Many of our partners are interested in RSS feeds and have questions about what they are and how they can use them. In this post we'll try and give you some background and explain how you can make use of RSS feeds.
Really Simple Syndication?
Wikipedia defines Really Simple Syndication or RSS as 'a family of Web feed formats used to publish frequently updated content such as blog entries, news headlines, and podcasts in a standardized format'. You may have come across this icon: It is now commonly used to show when an RSS feed is available. You may also have heard of 'subscribing' to an RSS feed. RSS feeds offer a way for websites to make their content available beyond people visiting it using a browser like Internet Explorer or Firefox. Using an RSS feed a website can enable 'subscriptions' to it's content via email, a news reader or even another website.
So in short RSS is an easy way to:
1. Keep track of new information on many websites via email or a newsreader
2. Automatically display information from one website on another
Have a look at the following video from Common Craft for a simple explanation of how RSS helps you do the former.
How can I use RSS to keep track of different websites?
As the video shows, RSS makes it easy to see what is new on a number of different websites. Instead of having to go to each site in turn you can view a list of new information that has recently been added. To make use of RSS feeds you first need to choose how you want to view them. There are many different options, so we will focus here on two of the simplest.
1. Using Google Reader
For those of you already using gmail or that have some kind of Google account, this is very easy. Simply go to http://www.google.com/reader to get started. As in the video above, you can easily add any number of feeds to Google Reader. They all appear in the bar on the left and you can quickly sift through them.
2. Using Live Bookmarks
If you regularly use the same computer and your lucky enough to have a recent version of Firefox or Internet explorer as your browser, then you could also use something called Live Bookmarks. This is possibly even easier than using Google Reader, as you can do it all from within your browser. Any feeds that you subscribe to appear in your bookmarks (or favourites) bar, exactly as they do when you bookmark a website. Except in this case, if you click on the bookmark they open up to show you a list of new things added to that site. See below for an example.

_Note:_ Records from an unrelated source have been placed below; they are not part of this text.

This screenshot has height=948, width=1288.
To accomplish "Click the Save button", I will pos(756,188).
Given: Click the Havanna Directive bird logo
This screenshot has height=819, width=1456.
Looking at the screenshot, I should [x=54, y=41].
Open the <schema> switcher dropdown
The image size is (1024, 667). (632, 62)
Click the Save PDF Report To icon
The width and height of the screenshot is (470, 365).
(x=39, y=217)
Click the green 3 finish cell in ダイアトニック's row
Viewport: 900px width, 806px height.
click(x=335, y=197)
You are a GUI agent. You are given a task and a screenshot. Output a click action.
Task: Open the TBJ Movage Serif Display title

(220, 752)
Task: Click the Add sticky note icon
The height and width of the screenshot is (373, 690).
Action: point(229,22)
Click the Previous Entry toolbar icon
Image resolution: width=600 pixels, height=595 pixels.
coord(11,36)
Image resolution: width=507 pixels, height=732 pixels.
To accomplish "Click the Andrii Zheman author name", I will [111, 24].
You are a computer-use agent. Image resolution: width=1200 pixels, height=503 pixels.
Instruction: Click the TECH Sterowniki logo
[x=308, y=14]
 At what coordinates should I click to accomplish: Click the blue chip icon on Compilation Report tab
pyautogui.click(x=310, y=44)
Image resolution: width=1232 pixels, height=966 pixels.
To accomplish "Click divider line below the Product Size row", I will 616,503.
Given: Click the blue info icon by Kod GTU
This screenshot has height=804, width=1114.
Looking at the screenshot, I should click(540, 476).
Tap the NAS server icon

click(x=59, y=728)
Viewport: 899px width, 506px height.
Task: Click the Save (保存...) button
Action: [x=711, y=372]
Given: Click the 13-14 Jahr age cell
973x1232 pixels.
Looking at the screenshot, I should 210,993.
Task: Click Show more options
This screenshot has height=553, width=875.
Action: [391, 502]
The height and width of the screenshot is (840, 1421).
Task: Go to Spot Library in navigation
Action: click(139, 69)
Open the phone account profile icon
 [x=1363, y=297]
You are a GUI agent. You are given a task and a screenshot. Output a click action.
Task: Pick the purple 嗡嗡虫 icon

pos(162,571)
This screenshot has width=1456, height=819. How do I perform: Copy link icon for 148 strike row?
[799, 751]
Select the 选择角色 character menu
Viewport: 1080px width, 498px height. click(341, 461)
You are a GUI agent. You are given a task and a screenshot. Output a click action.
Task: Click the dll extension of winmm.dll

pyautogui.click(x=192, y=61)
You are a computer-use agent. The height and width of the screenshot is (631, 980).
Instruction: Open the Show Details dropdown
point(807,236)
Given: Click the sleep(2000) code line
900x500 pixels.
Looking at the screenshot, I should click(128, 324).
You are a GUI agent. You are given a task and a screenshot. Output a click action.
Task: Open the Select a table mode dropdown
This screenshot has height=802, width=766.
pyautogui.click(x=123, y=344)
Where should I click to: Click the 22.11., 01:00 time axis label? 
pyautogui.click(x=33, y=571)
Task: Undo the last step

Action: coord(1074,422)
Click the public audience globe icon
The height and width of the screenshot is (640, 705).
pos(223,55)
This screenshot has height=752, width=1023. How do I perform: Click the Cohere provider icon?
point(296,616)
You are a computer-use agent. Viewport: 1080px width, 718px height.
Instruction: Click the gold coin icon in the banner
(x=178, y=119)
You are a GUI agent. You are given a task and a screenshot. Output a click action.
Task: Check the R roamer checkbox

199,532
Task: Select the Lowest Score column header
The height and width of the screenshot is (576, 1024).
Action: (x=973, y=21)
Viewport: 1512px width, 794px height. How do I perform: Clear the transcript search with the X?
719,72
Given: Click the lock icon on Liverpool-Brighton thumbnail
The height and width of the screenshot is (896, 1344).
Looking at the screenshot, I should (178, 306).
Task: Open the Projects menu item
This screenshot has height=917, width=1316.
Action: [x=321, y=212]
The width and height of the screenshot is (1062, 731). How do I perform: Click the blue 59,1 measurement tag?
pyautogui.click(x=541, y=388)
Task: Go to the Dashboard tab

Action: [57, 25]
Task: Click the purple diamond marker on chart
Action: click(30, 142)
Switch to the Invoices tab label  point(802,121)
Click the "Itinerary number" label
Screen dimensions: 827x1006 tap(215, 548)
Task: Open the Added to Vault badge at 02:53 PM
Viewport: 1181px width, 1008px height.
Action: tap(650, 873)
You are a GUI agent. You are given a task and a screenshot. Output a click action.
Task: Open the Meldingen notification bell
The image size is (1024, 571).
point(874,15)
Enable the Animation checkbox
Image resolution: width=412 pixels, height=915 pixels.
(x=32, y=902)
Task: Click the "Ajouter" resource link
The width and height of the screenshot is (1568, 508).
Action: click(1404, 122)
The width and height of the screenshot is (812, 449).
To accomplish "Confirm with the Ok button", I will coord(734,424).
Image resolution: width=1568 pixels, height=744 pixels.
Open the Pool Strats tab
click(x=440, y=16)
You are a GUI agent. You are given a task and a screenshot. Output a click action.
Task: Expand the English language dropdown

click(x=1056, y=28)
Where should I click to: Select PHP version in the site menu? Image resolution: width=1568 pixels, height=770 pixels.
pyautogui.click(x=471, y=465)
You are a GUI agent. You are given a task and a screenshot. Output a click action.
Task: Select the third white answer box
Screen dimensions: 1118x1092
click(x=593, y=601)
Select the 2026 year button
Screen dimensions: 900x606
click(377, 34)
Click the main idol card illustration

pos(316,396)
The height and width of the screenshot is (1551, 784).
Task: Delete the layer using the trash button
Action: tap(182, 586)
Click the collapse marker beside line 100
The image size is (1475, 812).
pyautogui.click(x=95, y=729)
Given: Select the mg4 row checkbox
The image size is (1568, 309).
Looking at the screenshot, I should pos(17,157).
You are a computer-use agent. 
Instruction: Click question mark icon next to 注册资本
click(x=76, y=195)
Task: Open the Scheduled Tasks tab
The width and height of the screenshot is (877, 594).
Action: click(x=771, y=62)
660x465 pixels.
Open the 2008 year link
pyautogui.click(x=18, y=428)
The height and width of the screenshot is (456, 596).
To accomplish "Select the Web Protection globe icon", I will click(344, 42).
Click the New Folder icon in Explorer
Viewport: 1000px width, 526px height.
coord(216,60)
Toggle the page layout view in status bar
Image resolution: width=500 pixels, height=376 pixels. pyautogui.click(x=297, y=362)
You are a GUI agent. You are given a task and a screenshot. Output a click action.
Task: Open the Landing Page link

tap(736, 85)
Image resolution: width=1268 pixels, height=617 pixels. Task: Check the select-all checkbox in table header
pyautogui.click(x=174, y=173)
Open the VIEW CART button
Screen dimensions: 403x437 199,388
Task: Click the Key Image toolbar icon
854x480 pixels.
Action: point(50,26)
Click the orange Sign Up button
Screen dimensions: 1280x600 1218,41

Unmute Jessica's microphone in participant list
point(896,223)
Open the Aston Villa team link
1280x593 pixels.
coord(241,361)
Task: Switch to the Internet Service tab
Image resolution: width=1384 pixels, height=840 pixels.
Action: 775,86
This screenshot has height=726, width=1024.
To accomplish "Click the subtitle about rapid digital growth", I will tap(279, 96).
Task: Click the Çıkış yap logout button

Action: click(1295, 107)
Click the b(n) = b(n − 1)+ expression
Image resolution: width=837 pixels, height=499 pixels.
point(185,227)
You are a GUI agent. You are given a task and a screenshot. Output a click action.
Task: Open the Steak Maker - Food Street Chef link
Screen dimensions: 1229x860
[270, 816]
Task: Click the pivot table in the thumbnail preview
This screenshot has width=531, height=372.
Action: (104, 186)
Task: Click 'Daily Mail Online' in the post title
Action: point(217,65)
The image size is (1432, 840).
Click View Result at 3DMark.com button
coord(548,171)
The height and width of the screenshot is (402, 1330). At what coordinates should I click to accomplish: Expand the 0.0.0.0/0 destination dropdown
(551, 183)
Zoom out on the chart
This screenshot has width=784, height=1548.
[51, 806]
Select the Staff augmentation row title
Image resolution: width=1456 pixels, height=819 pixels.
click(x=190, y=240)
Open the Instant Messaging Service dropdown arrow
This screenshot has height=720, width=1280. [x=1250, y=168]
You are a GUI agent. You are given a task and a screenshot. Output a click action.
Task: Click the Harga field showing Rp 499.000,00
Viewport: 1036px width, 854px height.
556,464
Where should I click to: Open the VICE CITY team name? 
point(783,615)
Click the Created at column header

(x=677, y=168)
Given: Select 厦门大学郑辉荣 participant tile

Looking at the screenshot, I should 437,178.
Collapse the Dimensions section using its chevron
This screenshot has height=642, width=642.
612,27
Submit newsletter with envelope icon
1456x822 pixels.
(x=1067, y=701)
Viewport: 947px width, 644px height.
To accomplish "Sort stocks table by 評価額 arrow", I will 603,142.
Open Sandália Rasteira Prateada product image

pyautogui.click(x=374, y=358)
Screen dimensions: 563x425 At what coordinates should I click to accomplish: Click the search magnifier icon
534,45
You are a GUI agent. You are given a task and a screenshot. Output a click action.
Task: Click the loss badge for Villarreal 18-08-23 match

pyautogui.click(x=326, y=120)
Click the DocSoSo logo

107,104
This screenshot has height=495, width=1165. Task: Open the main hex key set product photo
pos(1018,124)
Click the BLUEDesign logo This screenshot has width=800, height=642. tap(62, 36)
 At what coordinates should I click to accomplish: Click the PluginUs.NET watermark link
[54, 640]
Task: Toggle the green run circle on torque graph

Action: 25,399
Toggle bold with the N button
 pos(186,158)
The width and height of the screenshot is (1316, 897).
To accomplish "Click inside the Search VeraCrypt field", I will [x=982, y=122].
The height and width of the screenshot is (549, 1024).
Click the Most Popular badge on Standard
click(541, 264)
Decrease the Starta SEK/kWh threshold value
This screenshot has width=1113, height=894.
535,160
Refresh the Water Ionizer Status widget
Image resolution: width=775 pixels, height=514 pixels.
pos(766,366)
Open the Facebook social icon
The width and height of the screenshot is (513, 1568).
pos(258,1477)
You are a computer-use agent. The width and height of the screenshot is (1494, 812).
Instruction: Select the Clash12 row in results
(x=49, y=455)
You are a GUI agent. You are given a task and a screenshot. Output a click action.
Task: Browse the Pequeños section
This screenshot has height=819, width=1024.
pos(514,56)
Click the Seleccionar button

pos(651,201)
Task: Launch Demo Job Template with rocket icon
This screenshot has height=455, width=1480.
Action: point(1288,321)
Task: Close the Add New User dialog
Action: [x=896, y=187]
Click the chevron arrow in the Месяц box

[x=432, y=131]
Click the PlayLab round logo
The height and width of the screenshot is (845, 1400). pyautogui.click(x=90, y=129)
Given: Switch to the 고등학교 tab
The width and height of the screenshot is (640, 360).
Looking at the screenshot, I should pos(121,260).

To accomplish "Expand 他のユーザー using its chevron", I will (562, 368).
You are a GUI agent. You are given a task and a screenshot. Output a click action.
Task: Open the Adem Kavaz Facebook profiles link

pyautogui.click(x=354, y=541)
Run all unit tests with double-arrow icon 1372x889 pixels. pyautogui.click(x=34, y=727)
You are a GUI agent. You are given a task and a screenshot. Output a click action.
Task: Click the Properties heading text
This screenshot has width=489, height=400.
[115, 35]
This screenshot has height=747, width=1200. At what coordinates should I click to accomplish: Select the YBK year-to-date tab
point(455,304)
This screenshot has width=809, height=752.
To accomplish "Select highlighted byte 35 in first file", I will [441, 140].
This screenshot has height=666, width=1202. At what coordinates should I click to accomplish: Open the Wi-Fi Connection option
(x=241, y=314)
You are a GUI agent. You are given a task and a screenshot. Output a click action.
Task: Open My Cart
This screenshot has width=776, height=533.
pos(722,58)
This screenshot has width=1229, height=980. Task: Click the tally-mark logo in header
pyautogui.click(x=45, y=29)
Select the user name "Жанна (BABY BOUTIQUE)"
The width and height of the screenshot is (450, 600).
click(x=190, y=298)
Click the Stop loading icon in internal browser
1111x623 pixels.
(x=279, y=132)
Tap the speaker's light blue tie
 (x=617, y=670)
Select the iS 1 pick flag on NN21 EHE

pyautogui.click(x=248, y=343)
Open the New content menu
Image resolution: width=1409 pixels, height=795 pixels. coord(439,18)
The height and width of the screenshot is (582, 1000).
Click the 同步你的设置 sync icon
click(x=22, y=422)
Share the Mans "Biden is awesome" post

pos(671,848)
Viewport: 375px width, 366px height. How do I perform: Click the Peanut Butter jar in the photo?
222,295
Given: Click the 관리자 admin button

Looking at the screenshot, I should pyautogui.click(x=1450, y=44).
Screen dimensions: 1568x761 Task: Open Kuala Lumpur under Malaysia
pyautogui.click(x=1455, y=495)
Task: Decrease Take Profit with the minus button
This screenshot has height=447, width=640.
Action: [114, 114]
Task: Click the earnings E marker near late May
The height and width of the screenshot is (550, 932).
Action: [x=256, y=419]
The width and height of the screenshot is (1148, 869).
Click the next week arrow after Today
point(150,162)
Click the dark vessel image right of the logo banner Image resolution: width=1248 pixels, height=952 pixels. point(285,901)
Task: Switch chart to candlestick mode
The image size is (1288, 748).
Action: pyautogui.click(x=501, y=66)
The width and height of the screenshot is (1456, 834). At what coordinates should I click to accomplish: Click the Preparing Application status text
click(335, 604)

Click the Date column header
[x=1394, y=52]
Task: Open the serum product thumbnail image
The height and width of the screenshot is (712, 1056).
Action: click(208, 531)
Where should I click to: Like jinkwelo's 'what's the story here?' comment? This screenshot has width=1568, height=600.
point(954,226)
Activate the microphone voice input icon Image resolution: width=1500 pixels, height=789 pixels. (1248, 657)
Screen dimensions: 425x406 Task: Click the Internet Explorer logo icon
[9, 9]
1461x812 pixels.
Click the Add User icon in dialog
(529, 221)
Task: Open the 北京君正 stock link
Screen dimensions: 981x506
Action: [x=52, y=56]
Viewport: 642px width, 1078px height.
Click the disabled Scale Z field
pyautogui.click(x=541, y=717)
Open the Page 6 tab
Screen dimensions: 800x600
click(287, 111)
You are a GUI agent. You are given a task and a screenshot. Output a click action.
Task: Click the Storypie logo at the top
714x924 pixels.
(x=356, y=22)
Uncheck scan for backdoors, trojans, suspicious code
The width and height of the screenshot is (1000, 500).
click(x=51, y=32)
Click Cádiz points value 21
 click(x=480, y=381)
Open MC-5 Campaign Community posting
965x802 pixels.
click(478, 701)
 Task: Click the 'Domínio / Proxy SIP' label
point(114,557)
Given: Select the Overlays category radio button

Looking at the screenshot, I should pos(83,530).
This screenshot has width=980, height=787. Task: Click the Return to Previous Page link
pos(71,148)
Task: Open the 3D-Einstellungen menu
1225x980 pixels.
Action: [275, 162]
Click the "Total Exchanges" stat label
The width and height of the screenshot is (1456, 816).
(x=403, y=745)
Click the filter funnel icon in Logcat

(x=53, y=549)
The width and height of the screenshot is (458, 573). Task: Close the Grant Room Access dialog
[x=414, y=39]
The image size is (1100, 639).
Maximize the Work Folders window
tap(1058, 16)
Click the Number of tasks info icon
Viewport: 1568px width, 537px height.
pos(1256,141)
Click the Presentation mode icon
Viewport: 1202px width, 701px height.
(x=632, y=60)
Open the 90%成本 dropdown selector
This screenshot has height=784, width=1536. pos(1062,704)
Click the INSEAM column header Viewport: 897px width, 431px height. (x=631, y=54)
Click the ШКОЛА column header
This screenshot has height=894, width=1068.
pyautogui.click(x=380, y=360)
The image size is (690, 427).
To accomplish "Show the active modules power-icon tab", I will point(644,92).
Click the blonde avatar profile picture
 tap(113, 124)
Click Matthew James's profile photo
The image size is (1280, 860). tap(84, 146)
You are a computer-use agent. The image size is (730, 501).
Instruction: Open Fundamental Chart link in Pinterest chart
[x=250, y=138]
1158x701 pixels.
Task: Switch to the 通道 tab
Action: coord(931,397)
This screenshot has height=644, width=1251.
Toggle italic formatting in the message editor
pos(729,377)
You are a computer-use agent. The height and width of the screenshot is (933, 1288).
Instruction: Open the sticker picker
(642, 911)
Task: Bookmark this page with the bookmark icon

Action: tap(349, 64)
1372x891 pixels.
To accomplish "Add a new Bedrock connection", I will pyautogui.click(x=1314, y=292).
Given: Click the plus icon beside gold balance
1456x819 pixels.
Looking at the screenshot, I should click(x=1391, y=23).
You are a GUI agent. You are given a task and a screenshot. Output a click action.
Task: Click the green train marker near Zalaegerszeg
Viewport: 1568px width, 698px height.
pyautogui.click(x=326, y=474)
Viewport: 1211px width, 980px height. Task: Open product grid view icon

How can I use RSS to add information to my website?
So RSS can help save time and also money for those with limited access to the Internet. It makes it easy to quickly check and see what is new. However, for those that have their own websites, it also offers a great way to automatically add interesting new content to your site.
As you can see on this blog, we have a list of news stories from AIDSPortal. We've done this using an RSS feed. It's a little more complicated than using Live Bookmarks or Google Reader, but luckily several websites are around that make it easy for us. Widgetbox is one example.
When you arrive at the site it gives you the option to create a 'widget' from an RSS feed.
Click on the link at the bottom of the widget if you would like the code to add this to your website.
How can I make my own RSS feed?
So, you know how to subscribe to feeds and maybe you've even added some feeds to your website. However, what if your own site or the site you want to keep track of doesn't have it's own feed?
There are several ways to make an RSS feed available for a website, most of which require some technical know-how and ability to make changes to the website itself. However, there are now some very easy ways to create an RSS feed with no technical knowledge. Dapper (or data mapper) is one option that we have found works very well. Dapper's aim is 'to make it easy and possible for anyone to extract and reuse content from any website'.
The 'Dapp Factory' really is very easy to use. You can watch a video here that explains how to do it. We've used Dapper to create a number of different feeds. This one takes information from the AIDSPortal events page and makes it available as an RSS feed that shows a list of HIV related events from around the world.